● Material for this task

►

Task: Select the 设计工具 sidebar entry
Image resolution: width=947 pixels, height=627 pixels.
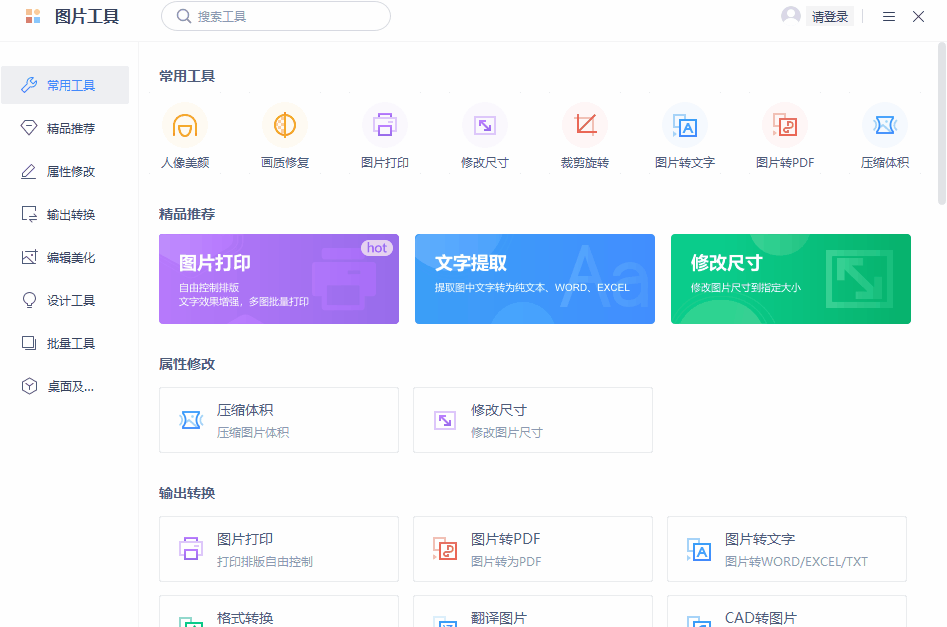Action: [x=65, y=300]
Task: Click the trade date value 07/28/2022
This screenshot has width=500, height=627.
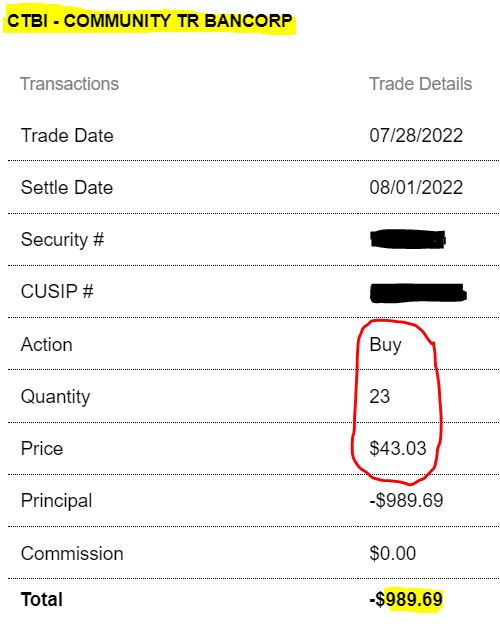Action: (416, 136)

◄

● Work required
Transcribe every line of the data exactly. No pictures go in the copy.

● Exercise response
Task: Select the 设计工具 sidebar entry
Image resolution: width=947 pixels, height=627 pixels.
Action: [x=65, y=300]
Task: Click the trade date value 07/28/2022
This screenshot has width=500, height=627.
Action: (416, 136)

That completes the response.